▸ **Exercices à faire**
• a. Dans l'extrait sur Saint Didier, en quelle année l'évêque de Viviers signe-t-il un traité à Vincennes avec Philippe le Bel ?
• b. Reprenez l'extrait sur Saint Didier juste après sa dernière phrase et écrivez la suite.

▸ **Extrait**
◆ ◆ ◆ ◆

Ensuite, le mariage célébré, on allait voir une personne influente pour se faire embaucher au Teil, pour travailler au chemin de fer ou à Lafarge au ciment. Puisque j’ai parlé d’elle, voici une histoire de ma Louise. Un jeune homme était descendu de sa montagne pour la foire de novembre à Aubenas. Il devait se marier bientôt. Il était venu faire quelques emplettes pour son ménage. Il avait été surpris parmi tous les marchands par un qui vendait des citrouilles :
-  Qu’est ce que c’est ça ?
-  Ça c’est un œuf de mule, tu l’enterres dans la paille et il éclora.
-  Et c’est cher ?
Ça n’était pas trop cher et notre ami se voyait déjà sur sa mule avec sa femme en amazone derrière. C’était son rêve d’amoureux. Il continua son chemin mais après midi en repassant devant le marchand, il achète l’œuf et le met dans une boge, un grand sac et il retourne à la maison. En sortant d’Aubenas, sur les grands près en pente du pont, il s’arrête pour manger la pièce de pain qu’il avait pris pour son repas. Il pose sa citrouille à côté de lui et s’endort un peu. Mais la citrouille glisse, roule la pente ; elle le réveille mais il ne peut que la voir bondir sur la pente et s’écraser contre un mûrier en bas. Un lièvre qui dormait sous l’arbre, réveillé en sursaut, se sauve à grands bonds. Et notre ami de jurer : « Putain de marchand, voleur ; c’était pas un œuf de mule, c’était un œuf de lièvre ».

Jean Lantus


Essai historique

La première trace de Saint Didier dans l’histoire locale est une Charte de 1084 par laquelle Pons, premier seigneur d’Aubenas, cède au monastère Saint André de Vienne l’église de Saint Didier : c’est de là que viendra le droit pour les abbesses de Lavilledieu de nommer les prieurs curés ; en 1272, Pons IV de Montlaur donne par testament à notre église, un calice de cent sous Viennois.
En ce temps là, Saint Didier, comme tout le Vivarais, dépend de l’empire germanique des Habsbourgs. Un revenu important de l’évêque de Viviers était les mines d’argent de Largentière convoitées et menacées par les comtes de Toulouse.
La protection des Habsbourgs étant trop lointaine et toute théorique, l’évêque de Viviers signera un traité à Vincennes en 1308 avec Philippe le Bel et Saint Didier comme tout le Vivarais deviendra et restera toujours français.

◆ ◆ ◆ ◆

▸ **Extraits des lignes**
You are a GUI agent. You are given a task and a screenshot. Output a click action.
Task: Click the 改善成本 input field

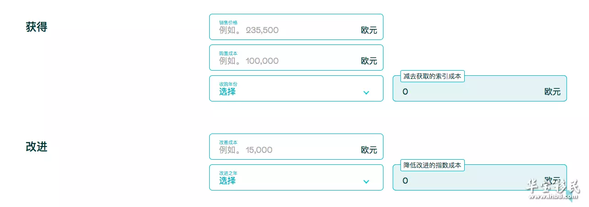(296, 146)

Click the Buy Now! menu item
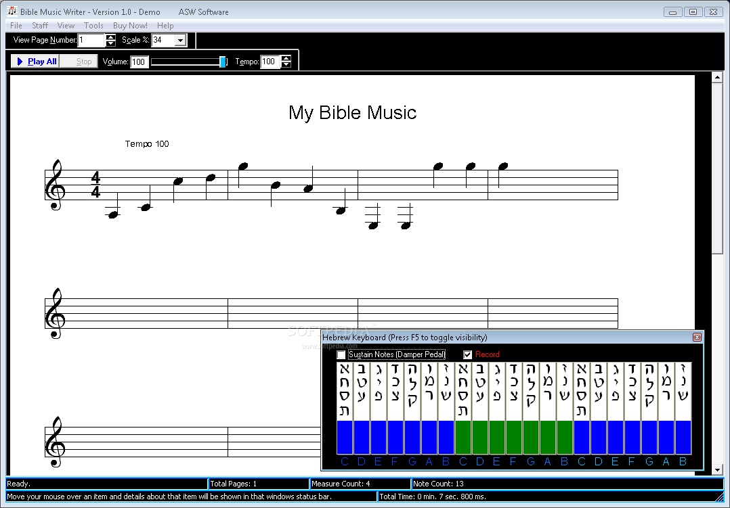click(130, 26)
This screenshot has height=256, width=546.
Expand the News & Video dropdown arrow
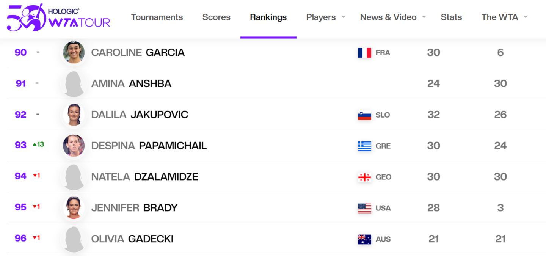click(424, 17)
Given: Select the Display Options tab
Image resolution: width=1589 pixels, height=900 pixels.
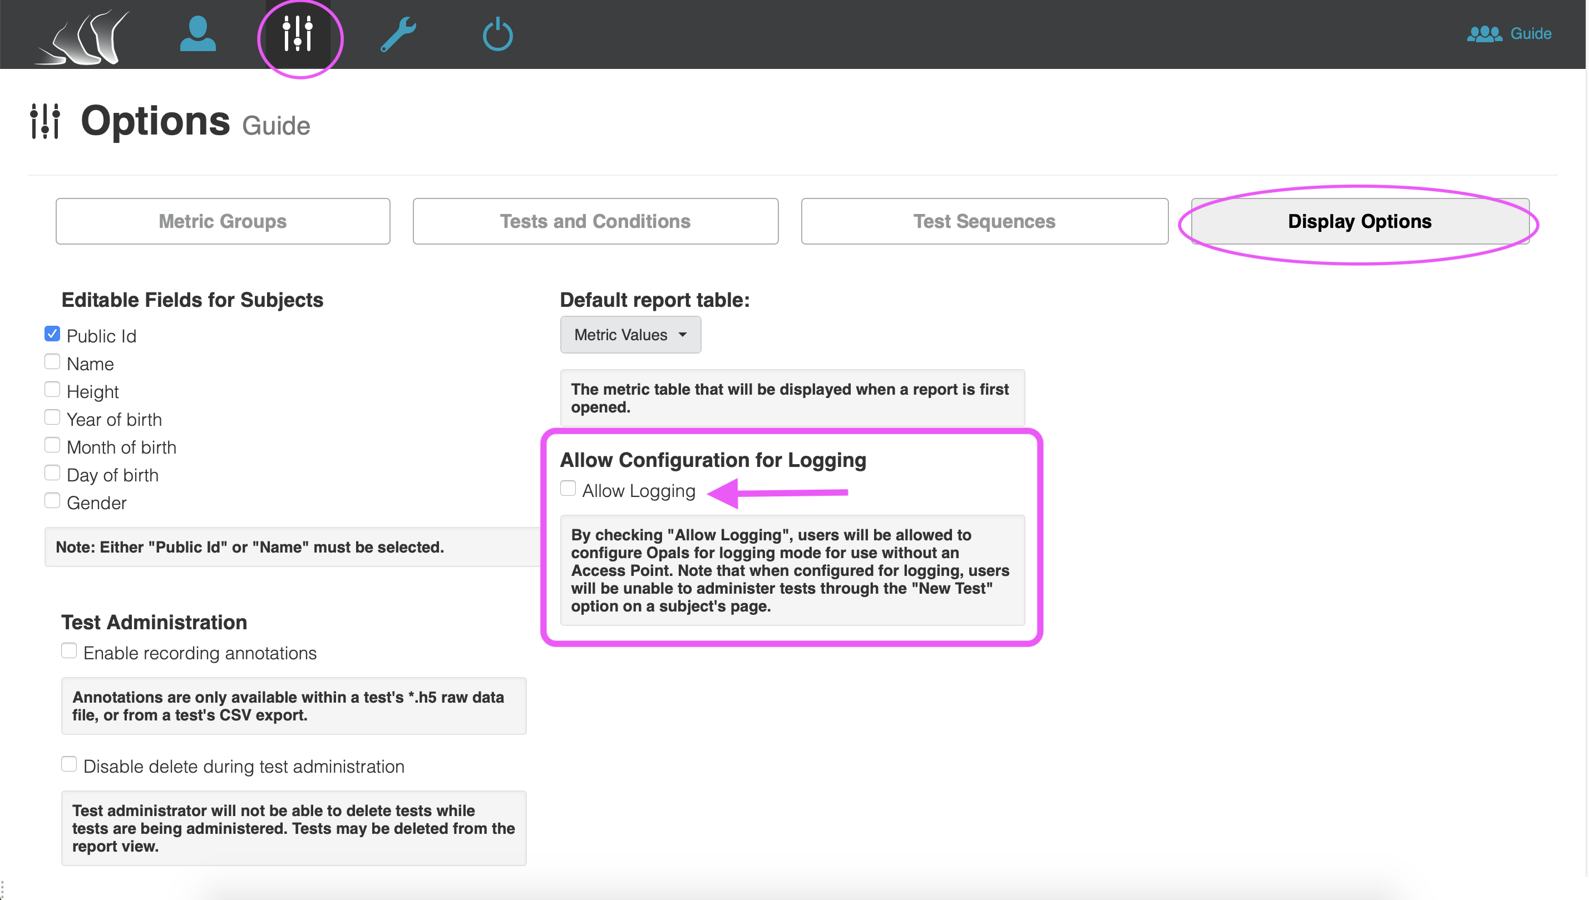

◆ ◆ ◆ ◆

▸ **Résultats de l'exercice**
• a. En 1308.

• b.
De 1350 à 1450, la guerre de cent ans amènera son cortège de famine, de peste et d’insécurité.
Une compagnie d’anglais pillards s’installera à Jaujac vivant impunément de rapprises et de vols.
En 1562, début des guerres civiles et religieuses. Les habitants d’Aubenas élisent des conseils Huguenots qui décident de faire raser les églises et couvents (bas les murs). M. de MODENE quitte le château en 1580. La ville est reprise par les catholiques en 1587 puis réoccupée par les protestants en 1594. Certains disent que l’église de Saint-Didier a été ruinée en 1580. Il ne restait donc plus que la chapelle au milieu du vieux cimetière de Labeau qui est signalée sur le plan de 1828 à la Mairie. L’Edit de Nantes en 1598 permettra à M. de Modene de revenir mais la paix ne s’établira qu’en 1629 avec la prise et le sac de Privas.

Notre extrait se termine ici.